It is good to find someone you are compatible with and have a special connection--love.

That said, there are billions of people on this planet. Within 100 miles of practically everyone there are a lot of folks who would be a great match.

Does that negate the match you choose? Of course not. Should one just skate from romance to romance endlessly?

I don't think so.

One builds a life with someone in particular. Respect is an element of love. But if you're strictly thinking a set of glands reaching out to another? It's strictly biology attempting to reproduce.


----------



## Emerging Buddhist (Apr 7, 2016)

If you are aware enough you will find your soulmate in the mirror...


----------



## Hope1964 (Sep 26, 2011)

If people want to believe they have a 'soulmate', then they should believe there are many on the planet. Having one soulmate is a myth.


----------



## toblerone (Oct 18, 2016)

Soul Mates are a myth and they're always used as a justification for a situation someone is in, such as:

1. Why you haven't found 'the one'.
2. Why you're with 'the one'.
3. Why 'the one' should be with you when they aren't.
4. Why you are with someone who isn't 'the one'.
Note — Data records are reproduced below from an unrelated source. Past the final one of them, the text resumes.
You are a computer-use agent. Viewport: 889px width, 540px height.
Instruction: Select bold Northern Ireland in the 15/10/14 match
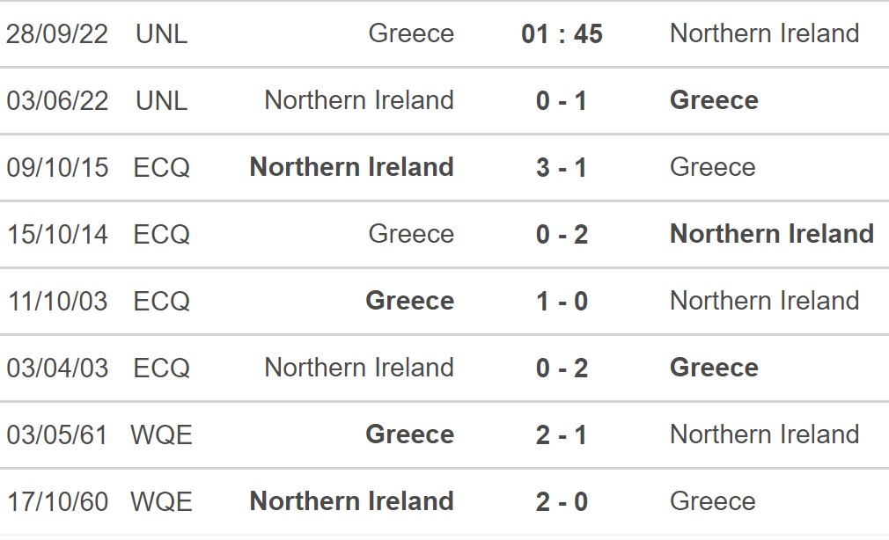(772, 234)
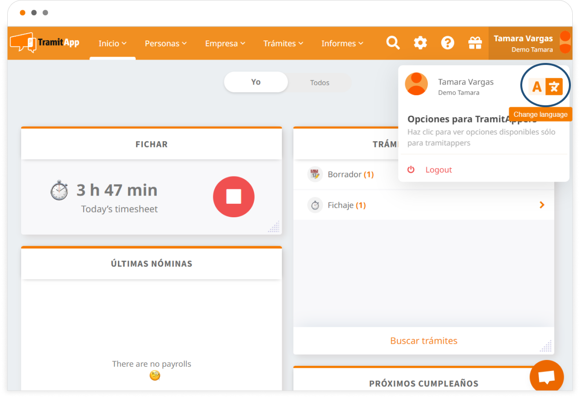Image resolution: width=580 pixels, height=398 pixels.
Task: Open the Fichaje (1) row
Action: tap(424, 205)
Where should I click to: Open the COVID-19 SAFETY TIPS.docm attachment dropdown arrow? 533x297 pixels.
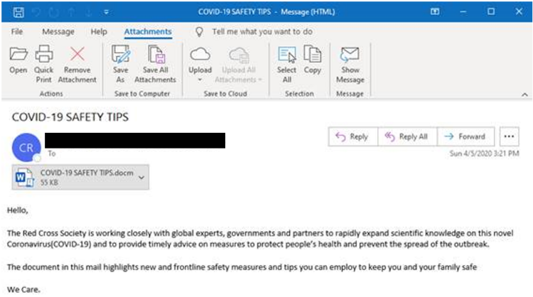141,178
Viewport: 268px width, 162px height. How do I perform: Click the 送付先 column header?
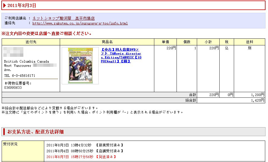[31, 42]
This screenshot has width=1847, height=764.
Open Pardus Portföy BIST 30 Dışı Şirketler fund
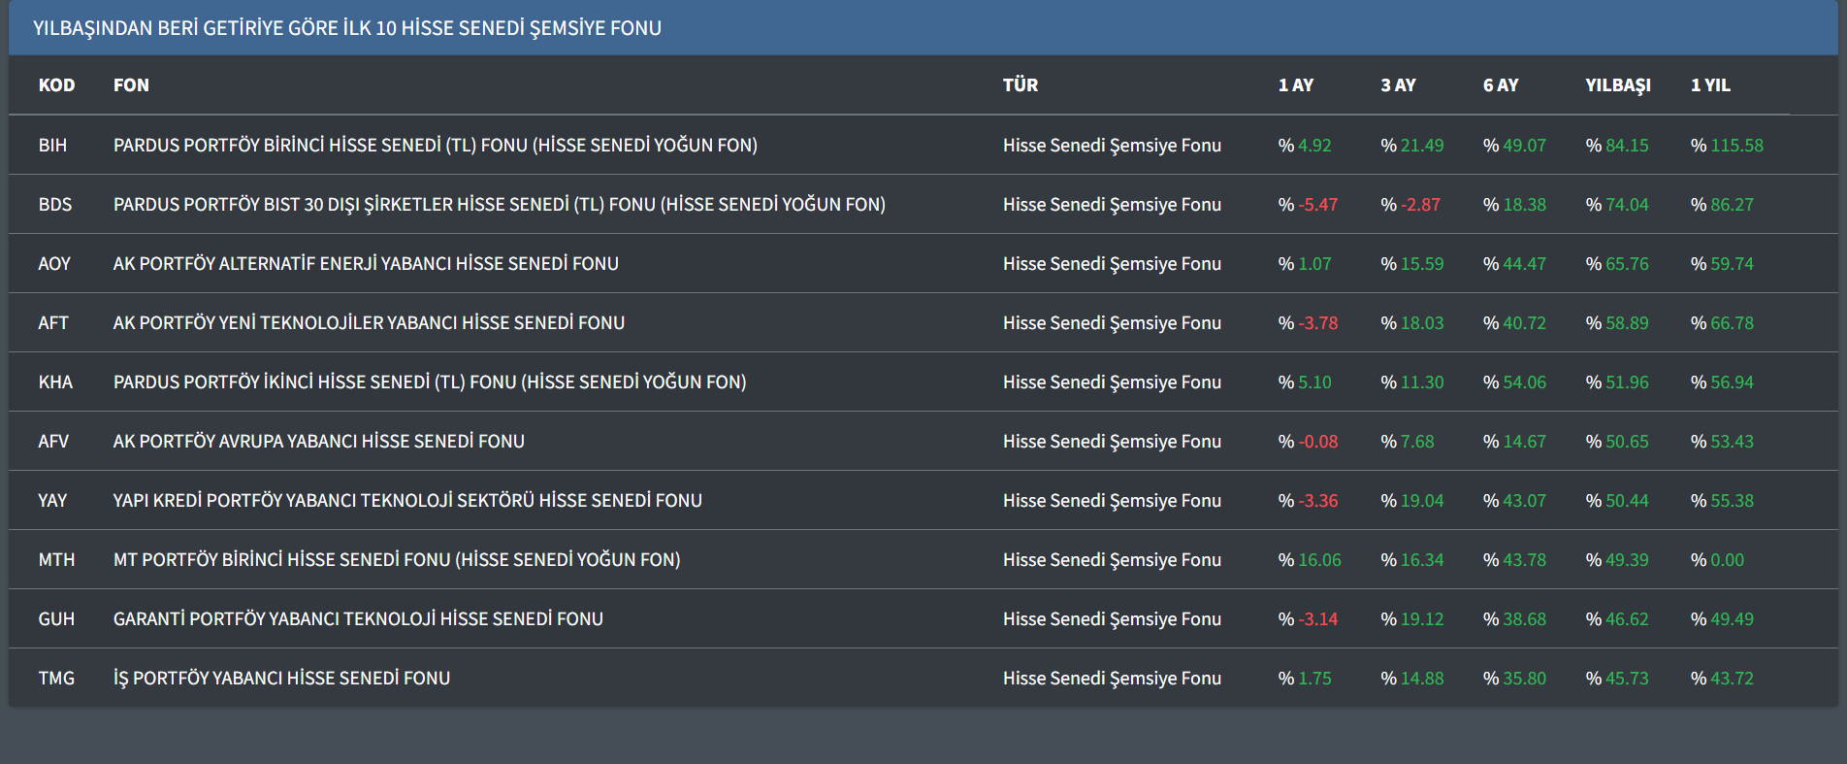click(x=499, y=205)
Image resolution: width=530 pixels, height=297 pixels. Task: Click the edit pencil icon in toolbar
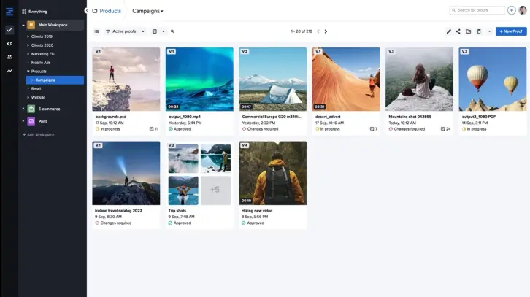tap(449, 31)
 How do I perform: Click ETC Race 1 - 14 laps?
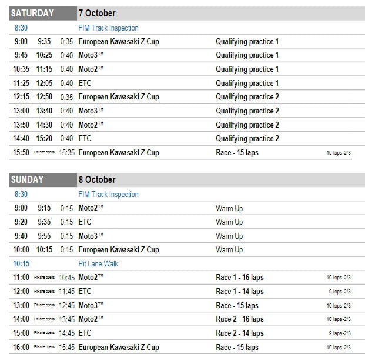(x=240, y=291)
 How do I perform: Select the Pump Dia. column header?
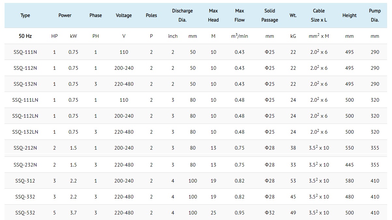tap(375, 15)
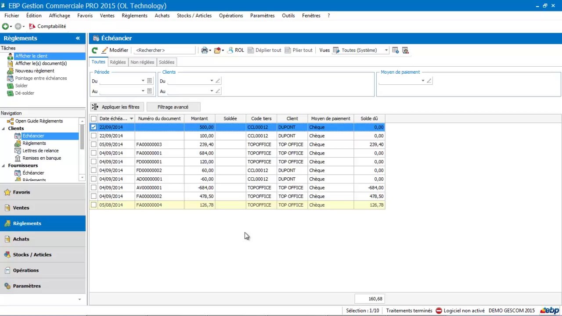The height and width of the screenshot is (316, 562).
Task: Switch to the Non réglées tab
Action: (x=142, y=62)
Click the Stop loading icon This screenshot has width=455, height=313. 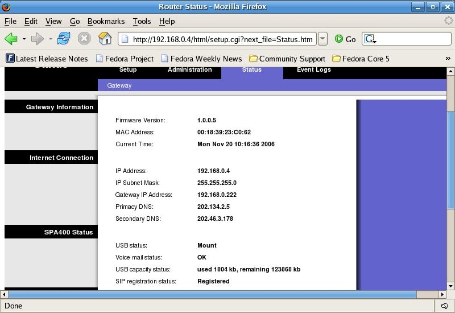point(84,39)
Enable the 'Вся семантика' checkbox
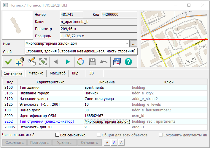 point(58,135)
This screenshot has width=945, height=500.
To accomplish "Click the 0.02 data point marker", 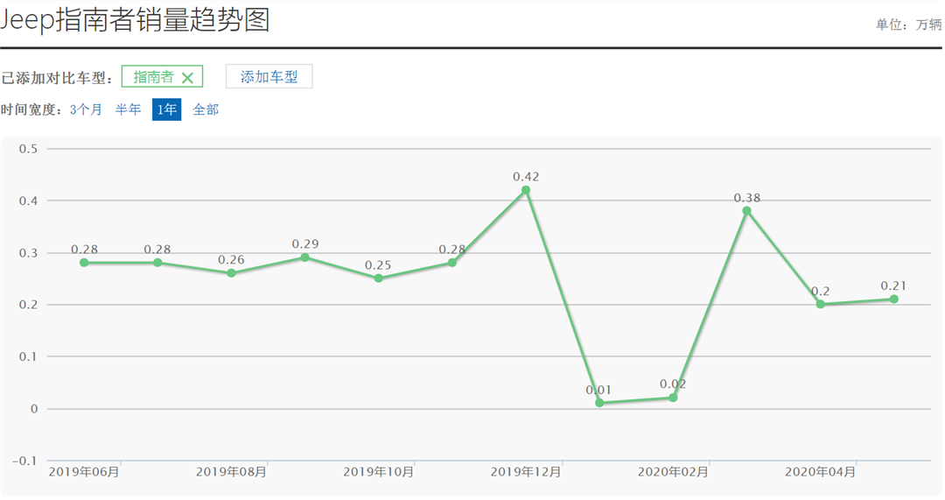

Anyway, the thought that Soul Mates exist is depressing. Imagine leaving it up to chance that you'd ever meet someone you could truly be compatible with.

Come on, humans aren't all that different from one another. You're bound to find someone.


----------



## Yeswecan (Jul 25, 2014)

There are only mates.


----------



## uhtred (Jun 22, 2016)

I think the idea of a single perfect "soulmate" is a myth, BUT I think it is possible to be in a relationship where both people are very happy long term. Part of that happiness is understanding that your partner will never be *perfect*.


----------



## Andy1001 (Jun 29, 2016)

Didi31 said:


> many of us go through looking for "the One" the second pea to your pod....the ever elusive soul mate.
> but what is a soulmate? is there such a thing? or is it an illusion that stops us from enjoying what we have and who we have. No one is perfect, so when life gives you lemons AKA someone who is good and loves you shall you make lemonade. or will you go on looking for the soulmate, the ideal of who you think you should be with.
> And should you find him, is he everything you wanted? did he sweep you off your feet? or maybe he who gave you lemons was better?
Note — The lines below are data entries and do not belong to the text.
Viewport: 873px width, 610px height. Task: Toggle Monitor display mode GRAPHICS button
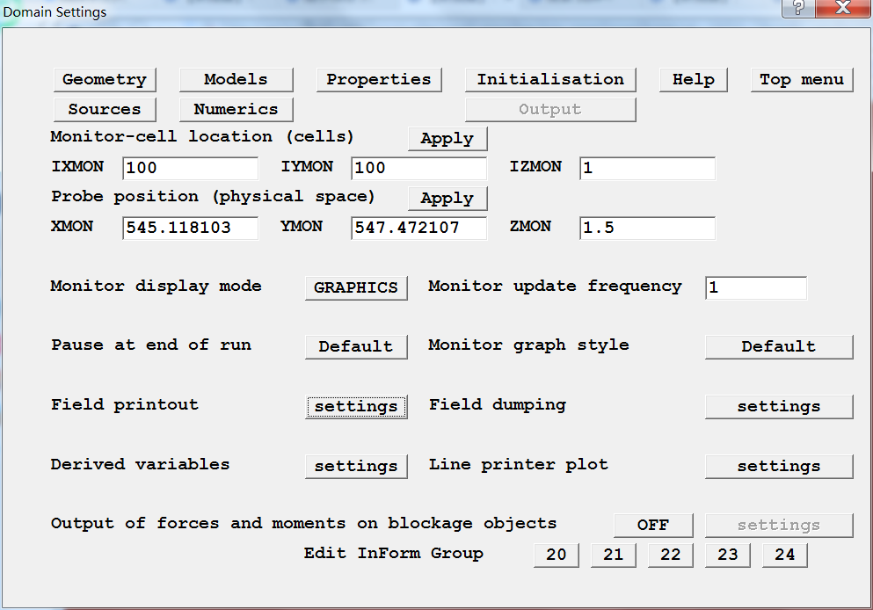(x=356, y=288)
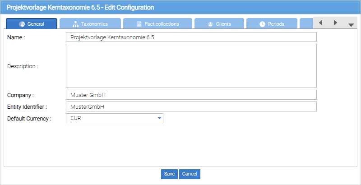Click the Taxonomies hierarchy icon

75,24
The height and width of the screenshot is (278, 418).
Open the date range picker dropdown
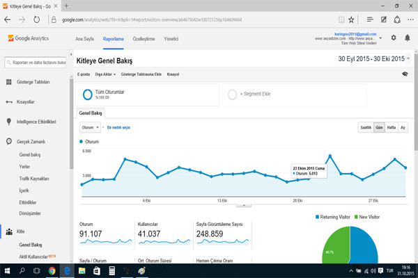373,59
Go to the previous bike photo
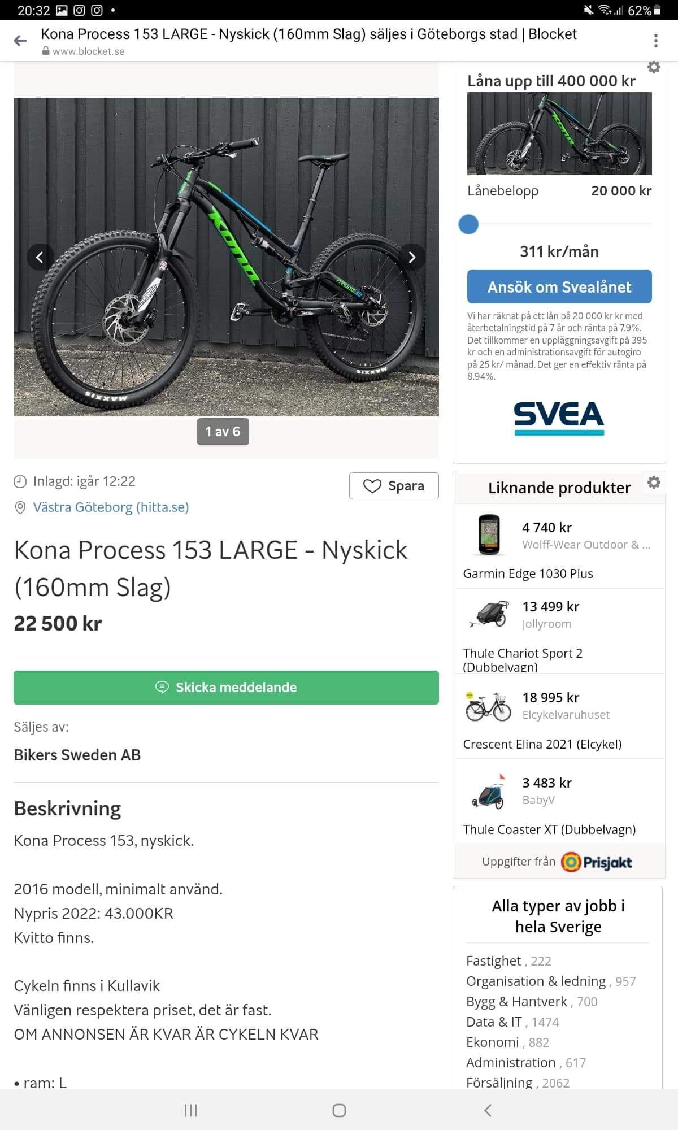The width and height of the screenshot is (678, 1130). [x=40, y=258]
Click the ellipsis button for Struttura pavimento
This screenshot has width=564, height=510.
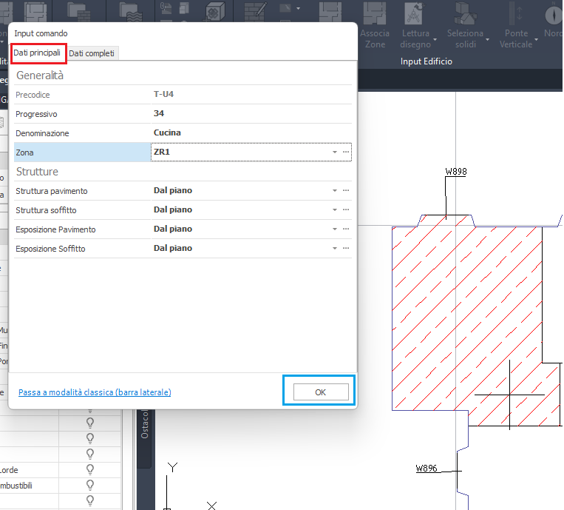point(345,191)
Can you have a soulmate without sex entering the equation or does your soulmate also have to be your lover.


----------



## Hope1964 (Sep 26, 2011)

When I think of soulmates, I think of the stories/myths/beliefs you hear from time to time about souls that travel through many lifetimes and always come together somehow in each life they live. Sometimes they are lovers and sometimes they aren't.


----------



## MrsAldi (Apr 15, 2016)

The soulmate exists for those few spectacular moments of dating. Then life happens... 

Nobody meets and just lives happily ever after, life isn't that easy, it's hard and so is real love. It's like anything on this planet, it requires taking care and maintenance to survive, neglect it, ignore it and watch it wither. 
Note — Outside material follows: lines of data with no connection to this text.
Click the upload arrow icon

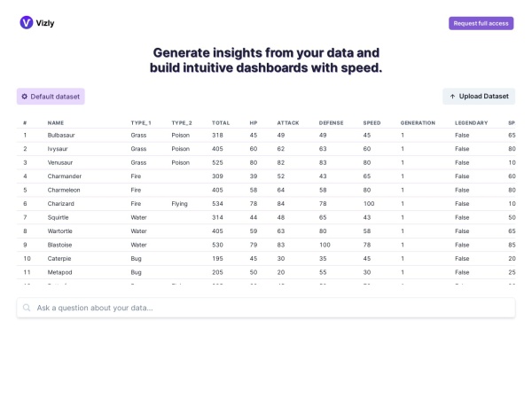click(453, 97)
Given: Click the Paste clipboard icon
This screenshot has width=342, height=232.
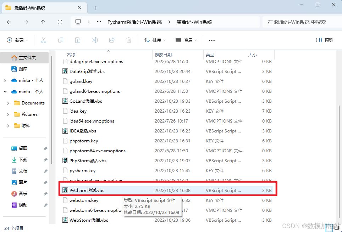Looking at the screenshot, I should 78,40.
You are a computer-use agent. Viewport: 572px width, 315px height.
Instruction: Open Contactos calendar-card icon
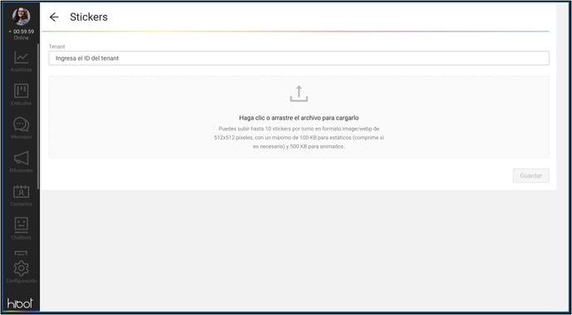click(x=21, y=191)
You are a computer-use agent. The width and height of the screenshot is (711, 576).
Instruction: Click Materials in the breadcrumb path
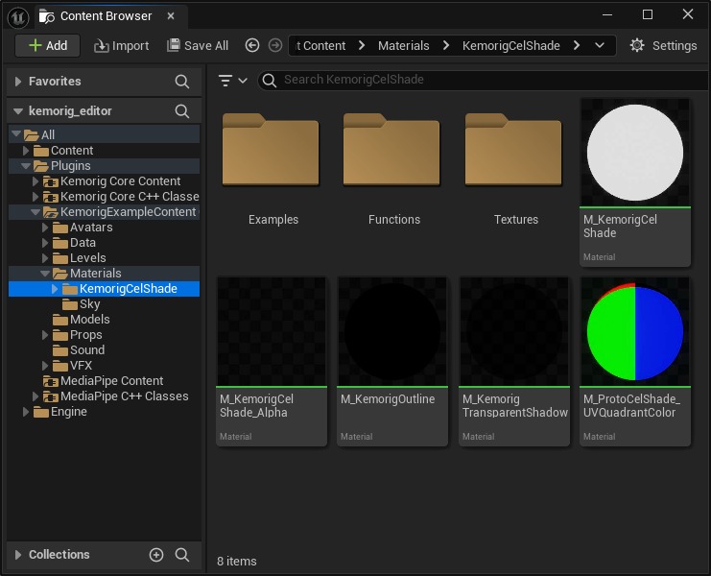tap(403, 45)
It can still be magical though, you know when you go on a great date night. It can be also magical when you survive a hard day in the big bad world and just have someone hold you, give you kindness. 

But if you married someone who is unwilling to work with you, then perhaps it is time to set them free. Sometimes it's just not meant to be... 

Sent from my F3311 using Tapatalk


----------



## Ynot (Aug 26, 2014)

Soul mates are the invention of Hallmark or some other purveyor of modern romantic love. The reality is that there is no such thing. Yes, you may be highly compatible with a person. Usually that high level of compatibility is temporary as both of you will change with every thing you experience. It is possible that you and they may desire to continue to have a relationship despite the high level of compatibility waning over time, but then it is the choice of both. The more likely result is that the relationship will fade away or perhaps even abruptly end once that high level of compatibility is gone. People have many more choices than they had before, they no longer have to live unhappily due to societal pressures and expectations, so more often than not, they simply leave. It is probably the number one reason why gray and silver marriages continue to fail at increasing rates. We are simply outliving the compatibility.


----------



## urf (Feb 18, 2017)

Maybe there are many potential "soulmates" that cross paths with us. A soulmate is a person that allows themselves to run together with you. Picture two colors dropped in a beaker of water. The color they produce as they run together into one is the color of your future.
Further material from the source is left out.